Edge activator, Nanoethosomes, Transethosomes, Transdermal, Vesicular

Introduction

In current scenario transdermal delivery of bioactive molecules has become an interesting research area; however, effective transdermal drug delivery is still a challenge. Various approaches explored for transdermal delivery which overcome barrier functions of skin include electrically assisted methods (sonophoresis, iontophoresis, and electrophoresis), micro-invasive techniques, vesicular systems, and use of chemical permeation enhancers [1]. Transdermal delivery enables direct entry of bioactive molecules into systemic circulation, bypass of hepatic metabolism [2], improvement of patient compliance, and low risk of injury to the tissues [3]. A bioactive molecule should have characteristics like low molecular weight (<500 Da), high pharmacological activity, high effectiveness at low doses (5-10 mg/day), and high lipophilicity for achievement of good results following transdermal administration [4]. Various classes of drugs fulfilling these criterions are analgesics, contraceptives, antianginals, and antihypertensive drugs [5]. Vesicular system is most widely investigated approach for transdermal drug delivery nowadays. Vesicles are colloidal systems in which hydrophilic core is surrounded by amphiphilic molecules in a double layered fashion [6]. Vesicular formulations have become centre of attraction for pharmaceutical scientists to be used as effective transdermal drug carriers. Vesicular systems have capability to encapsulate wide variety of drug viz. hydrophilic, lipophilic, charged hydrophilic, and amphiphilic as well [7]. Effectiveness of a vesicular system as a carrier depends on various physicochemical characteristics like surface charge, size, elasticity, thermodynamic phase, and lamellarity. Chemical composition of vesicular systems governs these characteristics [8]. Several research reports of past a few years confirm the effectiveness of vesicular systems as transdermal drug carriers [9]. The present review gives a detailed knowledge of ethanol based vesicular carrier systems like nanoethosomes and transethosomes for efficient transdermal passage of various drugs.

========================================================================

| Work to complete |
1) According to the transdermal delivery text, what molecular weight should a bioactive molecule have for good results after transdermal administration?
2) Summarize the transdermal delivery text in two sentences.

========================================================================

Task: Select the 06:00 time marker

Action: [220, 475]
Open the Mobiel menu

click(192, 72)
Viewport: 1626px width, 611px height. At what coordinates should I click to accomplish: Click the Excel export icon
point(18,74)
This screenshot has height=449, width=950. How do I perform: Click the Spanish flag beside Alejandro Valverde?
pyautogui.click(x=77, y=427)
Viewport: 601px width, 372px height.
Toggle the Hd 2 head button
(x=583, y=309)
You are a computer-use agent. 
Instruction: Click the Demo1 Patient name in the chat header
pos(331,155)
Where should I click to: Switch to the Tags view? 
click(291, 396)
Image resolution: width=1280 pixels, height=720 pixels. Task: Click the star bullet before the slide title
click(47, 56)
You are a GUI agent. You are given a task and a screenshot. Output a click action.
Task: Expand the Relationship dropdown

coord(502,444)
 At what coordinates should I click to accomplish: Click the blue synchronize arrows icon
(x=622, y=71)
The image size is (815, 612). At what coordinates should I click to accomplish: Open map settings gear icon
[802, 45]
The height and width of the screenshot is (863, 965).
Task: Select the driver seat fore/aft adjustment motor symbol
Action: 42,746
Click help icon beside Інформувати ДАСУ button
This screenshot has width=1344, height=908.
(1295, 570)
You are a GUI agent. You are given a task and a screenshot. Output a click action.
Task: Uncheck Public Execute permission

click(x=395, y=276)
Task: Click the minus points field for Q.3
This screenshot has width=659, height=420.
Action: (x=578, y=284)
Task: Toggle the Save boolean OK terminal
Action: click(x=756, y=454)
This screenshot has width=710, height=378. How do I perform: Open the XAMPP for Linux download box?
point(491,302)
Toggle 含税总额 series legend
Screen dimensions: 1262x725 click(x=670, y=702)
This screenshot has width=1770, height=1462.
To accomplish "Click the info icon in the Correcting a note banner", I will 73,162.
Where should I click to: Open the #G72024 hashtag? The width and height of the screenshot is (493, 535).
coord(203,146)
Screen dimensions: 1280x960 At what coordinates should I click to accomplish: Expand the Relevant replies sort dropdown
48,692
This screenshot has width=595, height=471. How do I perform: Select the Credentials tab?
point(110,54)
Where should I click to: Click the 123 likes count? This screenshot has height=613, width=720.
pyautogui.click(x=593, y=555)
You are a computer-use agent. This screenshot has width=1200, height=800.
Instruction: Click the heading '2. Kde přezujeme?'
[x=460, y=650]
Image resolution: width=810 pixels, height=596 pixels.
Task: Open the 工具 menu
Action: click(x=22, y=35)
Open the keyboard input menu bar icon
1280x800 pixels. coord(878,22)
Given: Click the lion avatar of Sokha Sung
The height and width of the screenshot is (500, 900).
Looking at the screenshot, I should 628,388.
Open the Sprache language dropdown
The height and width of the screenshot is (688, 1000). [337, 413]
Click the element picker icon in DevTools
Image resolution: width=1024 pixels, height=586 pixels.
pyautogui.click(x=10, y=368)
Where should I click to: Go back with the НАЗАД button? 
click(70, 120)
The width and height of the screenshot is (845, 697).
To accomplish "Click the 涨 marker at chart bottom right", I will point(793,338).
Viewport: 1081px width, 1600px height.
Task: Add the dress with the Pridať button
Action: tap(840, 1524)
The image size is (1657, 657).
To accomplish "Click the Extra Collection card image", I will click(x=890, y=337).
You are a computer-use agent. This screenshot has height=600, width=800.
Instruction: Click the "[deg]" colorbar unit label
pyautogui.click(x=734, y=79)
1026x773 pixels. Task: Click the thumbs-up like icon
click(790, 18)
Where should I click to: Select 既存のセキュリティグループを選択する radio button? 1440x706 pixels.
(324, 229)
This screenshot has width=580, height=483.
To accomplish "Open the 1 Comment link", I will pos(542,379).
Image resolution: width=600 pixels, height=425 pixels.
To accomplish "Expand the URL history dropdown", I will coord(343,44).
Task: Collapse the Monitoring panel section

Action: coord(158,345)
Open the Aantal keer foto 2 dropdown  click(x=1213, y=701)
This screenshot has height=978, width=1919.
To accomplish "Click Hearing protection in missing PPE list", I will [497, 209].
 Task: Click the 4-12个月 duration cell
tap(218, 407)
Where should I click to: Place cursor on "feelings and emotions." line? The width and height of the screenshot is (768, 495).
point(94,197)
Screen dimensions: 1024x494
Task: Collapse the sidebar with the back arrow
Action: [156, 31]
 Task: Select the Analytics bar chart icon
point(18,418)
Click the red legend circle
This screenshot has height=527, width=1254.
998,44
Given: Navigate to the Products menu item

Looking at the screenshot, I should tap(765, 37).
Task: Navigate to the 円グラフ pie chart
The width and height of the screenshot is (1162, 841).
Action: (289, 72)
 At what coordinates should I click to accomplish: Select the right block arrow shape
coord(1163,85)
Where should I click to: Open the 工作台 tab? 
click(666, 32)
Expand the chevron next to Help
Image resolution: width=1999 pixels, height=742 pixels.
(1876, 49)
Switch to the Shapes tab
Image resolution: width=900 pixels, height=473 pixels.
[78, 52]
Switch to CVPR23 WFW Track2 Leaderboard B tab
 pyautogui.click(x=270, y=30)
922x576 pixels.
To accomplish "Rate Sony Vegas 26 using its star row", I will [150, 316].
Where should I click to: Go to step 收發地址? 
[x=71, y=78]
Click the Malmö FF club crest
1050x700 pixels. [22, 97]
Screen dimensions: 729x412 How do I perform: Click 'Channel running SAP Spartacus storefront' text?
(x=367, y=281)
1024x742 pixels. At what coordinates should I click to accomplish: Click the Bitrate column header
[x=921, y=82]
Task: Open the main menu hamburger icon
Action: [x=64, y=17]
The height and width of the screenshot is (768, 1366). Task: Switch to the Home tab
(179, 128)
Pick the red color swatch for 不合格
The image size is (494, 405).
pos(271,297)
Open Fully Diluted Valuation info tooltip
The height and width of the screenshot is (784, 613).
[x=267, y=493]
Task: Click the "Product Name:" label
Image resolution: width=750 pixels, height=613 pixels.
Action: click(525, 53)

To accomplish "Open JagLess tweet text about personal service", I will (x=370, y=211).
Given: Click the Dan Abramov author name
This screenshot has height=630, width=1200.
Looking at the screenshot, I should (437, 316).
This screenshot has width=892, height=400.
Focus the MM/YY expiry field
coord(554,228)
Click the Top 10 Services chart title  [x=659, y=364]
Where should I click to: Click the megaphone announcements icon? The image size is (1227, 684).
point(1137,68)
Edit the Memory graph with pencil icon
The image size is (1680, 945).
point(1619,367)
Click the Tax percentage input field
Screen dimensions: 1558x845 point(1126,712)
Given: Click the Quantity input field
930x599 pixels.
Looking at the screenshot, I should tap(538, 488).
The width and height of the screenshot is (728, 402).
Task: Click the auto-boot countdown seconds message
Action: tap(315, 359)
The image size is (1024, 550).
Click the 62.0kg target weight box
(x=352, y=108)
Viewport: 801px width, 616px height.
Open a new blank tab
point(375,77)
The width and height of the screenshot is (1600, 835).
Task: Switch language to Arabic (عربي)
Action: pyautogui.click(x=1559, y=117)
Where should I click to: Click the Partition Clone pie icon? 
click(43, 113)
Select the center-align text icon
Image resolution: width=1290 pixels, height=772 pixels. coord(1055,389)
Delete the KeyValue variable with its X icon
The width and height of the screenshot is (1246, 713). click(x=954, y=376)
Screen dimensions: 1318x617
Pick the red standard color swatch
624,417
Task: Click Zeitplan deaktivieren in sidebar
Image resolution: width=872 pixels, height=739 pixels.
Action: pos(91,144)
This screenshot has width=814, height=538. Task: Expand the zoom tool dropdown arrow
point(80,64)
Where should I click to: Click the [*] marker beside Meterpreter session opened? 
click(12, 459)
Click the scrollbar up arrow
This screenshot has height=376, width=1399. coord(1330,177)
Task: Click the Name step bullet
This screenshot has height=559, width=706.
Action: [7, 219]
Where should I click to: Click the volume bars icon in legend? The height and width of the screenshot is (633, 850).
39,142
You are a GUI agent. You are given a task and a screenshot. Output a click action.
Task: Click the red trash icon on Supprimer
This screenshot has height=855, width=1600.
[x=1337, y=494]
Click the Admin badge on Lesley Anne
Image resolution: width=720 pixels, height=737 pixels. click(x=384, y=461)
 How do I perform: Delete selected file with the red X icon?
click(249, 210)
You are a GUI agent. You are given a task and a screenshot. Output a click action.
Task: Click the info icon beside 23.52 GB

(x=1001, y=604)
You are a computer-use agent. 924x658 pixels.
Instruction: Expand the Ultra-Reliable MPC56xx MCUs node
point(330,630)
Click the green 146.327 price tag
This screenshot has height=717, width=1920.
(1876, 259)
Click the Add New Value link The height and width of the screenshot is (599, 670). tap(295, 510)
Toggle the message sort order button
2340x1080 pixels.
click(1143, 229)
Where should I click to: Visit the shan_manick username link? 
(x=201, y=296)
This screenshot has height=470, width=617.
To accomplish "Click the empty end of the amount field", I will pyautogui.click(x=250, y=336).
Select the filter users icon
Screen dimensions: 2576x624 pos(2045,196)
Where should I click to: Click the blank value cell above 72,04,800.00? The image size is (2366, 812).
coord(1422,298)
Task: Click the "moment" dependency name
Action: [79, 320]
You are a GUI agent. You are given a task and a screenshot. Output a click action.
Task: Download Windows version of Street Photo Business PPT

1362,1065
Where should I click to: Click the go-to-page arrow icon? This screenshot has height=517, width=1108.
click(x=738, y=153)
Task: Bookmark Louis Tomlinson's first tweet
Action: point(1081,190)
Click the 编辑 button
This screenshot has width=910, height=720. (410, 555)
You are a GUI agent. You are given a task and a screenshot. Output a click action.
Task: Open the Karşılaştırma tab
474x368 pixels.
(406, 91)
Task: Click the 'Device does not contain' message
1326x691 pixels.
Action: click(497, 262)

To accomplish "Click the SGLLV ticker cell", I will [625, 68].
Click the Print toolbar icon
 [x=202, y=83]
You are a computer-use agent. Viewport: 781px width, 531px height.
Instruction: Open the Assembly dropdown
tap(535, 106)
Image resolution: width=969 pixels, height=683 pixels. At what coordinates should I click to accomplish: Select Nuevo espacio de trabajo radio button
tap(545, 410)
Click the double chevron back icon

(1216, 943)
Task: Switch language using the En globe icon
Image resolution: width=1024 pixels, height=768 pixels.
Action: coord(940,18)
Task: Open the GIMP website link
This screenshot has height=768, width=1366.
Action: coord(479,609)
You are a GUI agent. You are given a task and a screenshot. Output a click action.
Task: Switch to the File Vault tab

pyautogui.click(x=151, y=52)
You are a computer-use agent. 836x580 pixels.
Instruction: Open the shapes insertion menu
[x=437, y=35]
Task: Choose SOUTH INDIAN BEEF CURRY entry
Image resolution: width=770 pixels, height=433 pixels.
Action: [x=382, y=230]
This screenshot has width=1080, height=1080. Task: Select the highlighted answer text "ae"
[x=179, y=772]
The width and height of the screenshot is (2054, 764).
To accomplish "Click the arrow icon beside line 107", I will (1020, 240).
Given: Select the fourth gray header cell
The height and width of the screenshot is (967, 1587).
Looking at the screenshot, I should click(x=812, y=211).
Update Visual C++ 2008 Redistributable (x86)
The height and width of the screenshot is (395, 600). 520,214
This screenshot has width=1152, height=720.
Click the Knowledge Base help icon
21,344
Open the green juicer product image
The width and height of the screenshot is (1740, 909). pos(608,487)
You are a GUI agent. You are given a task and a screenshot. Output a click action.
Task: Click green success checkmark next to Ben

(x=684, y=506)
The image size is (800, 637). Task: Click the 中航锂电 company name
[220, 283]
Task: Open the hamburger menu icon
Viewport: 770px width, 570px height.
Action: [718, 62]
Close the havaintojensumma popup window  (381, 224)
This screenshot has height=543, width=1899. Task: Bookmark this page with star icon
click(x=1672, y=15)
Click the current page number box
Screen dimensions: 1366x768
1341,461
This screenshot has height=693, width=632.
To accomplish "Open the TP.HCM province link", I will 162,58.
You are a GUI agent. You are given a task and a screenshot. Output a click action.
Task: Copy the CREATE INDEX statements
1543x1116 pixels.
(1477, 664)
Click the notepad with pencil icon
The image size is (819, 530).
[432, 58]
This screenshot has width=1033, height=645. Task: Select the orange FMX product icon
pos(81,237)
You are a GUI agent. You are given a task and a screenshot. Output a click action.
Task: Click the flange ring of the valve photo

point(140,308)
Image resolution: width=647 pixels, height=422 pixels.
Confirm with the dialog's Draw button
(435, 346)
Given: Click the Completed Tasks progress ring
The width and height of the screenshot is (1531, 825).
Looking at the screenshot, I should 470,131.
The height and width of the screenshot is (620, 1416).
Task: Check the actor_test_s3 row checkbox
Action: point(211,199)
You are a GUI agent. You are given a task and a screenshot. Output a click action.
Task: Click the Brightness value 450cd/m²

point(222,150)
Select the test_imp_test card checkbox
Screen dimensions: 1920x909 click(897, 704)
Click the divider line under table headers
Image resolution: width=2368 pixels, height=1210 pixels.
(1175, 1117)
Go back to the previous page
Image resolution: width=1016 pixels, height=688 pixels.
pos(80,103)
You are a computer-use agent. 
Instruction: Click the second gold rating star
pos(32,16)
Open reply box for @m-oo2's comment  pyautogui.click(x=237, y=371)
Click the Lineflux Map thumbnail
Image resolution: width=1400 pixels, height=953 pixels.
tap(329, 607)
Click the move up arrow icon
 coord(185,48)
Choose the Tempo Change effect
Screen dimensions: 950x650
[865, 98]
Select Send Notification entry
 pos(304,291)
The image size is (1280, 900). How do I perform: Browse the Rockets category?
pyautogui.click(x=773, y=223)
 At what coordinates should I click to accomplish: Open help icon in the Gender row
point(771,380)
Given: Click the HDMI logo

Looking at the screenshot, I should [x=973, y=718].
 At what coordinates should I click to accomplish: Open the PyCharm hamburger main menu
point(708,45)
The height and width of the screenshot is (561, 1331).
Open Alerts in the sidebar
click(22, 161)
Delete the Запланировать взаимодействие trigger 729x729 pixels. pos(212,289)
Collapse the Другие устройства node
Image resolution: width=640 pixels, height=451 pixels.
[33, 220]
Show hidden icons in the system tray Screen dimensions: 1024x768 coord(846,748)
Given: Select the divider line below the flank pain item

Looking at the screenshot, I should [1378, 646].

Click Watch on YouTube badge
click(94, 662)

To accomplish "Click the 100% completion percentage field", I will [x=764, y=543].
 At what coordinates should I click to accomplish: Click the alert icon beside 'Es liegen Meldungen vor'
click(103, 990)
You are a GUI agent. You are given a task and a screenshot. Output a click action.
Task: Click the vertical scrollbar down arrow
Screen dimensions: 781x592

========================================================================

| Responses per task |
1) A low molecular weight, below 500 Da.

2) Transdermal delivery of bioactive molecules has become an interesting research area but remains a challenge. Vesicular systems, which can carry a wide variety of drugs, are the most widely investigated approach, and the review covers ethanol-based carriers such as nanoethosomes and transethosomes.